Son approvisionnement en armes et en fonds en provenance d'Iran est désormais fortement entravé par le renforcement des contrôles frontaliers et les sanctions visant ses circuits de financement au Liban et à l'étranger.
Reste une hypothèse: que le Hezbollah accepte de rendre ses armes et se reconvertisse dans l'action politique, à l’instar de plusieurs partis issus de la guerre civile.
Mais un interlocuteur libanais proche des discussions a confié à l'AFP que le mouvement «n'acceptera jamais (de se désarmer) sans contrepartie». Sa décision dépend également de la position de son allié iranien.

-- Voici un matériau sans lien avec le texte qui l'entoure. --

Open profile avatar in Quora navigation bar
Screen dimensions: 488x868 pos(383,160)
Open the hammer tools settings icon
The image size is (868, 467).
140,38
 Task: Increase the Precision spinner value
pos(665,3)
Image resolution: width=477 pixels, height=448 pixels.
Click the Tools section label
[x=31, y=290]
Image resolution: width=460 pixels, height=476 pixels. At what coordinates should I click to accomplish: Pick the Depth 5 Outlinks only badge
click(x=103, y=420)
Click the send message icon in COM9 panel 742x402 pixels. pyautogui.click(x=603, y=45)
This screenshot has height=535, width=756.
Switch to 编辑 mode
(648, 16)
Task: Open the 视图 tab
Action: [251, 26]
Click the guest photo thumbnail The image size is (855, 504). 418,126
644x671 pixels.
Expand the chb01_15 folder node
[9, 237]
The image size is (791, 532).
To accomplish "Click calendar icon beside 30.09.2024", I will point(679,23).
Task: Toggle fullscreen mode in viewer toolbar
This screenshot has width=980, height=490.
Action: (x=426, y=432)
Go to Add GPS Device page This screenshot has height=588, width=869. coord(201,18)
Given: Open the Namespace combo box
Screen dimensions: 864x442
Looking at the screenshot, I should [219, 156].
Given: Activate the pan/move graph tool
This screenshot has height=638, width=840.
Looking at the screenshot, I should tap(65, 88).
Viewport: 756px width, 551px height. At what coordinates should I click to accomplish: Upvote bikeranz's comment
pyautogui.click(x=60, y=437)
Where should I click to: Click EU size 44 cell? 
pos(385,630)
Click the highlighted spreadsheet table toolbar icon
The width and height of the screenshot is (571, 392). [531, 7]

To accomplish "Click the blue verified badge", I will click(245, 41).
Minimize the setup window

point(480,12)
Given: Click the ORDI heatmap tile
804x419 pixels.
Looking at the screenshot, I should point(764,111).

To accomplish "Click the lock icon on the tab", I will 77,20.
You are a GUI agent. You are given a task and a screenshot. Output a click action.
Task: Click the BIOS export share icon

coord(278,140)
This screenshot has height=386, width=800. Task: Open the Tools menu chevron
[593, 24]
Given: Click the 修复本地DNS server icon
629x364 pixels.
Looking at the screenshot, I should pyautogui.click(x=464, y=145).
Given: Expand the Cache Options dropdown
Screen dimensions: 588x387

Dans ce contexte, Nicholas Blanford, analyste à l'Atlantic Council, estime que le Hezbollah «va chercher à gagner du temps», car «il est impensable qu'il accepte un désarmement total».
Quelles répercussions pour le Liban?
Le Liban fait face à d'intenses pressions internationales — notamment des pays du Golfe, bailleurs de fonds historiques, et des puissances occidentales comme les États-Unis — qui conditionnent leur soutien à une série de réformes, dont le monopole étatique des armes, en vue de relancer l'économie.
«Nous devons choisir entre l'effondrement et la stabilité», a d'ailleurs déclaré jeudi le président libanais.
Si le Hezbollah s'obstine, les autorités libanaises se retrouveront dans une impasse, tant il semble exclu de recourir à la force dans un pays profondément divisé sur les plans politique et confessionnel.
«Il sera très difficile pour le gouvernement libanais de contraindre le Hezbollah à s'en défaire. (...) Il faudra donc parvenir à une forme de compromis ou d'accord, ce qui ne sera pas facile, explique Nicholas Blanford.
En parallèle, Israël a averti à maintes reprises qu'il poursuivrait ses opérations tant que les autorités libanaises n'auraient pas désarmé le Hezbollah.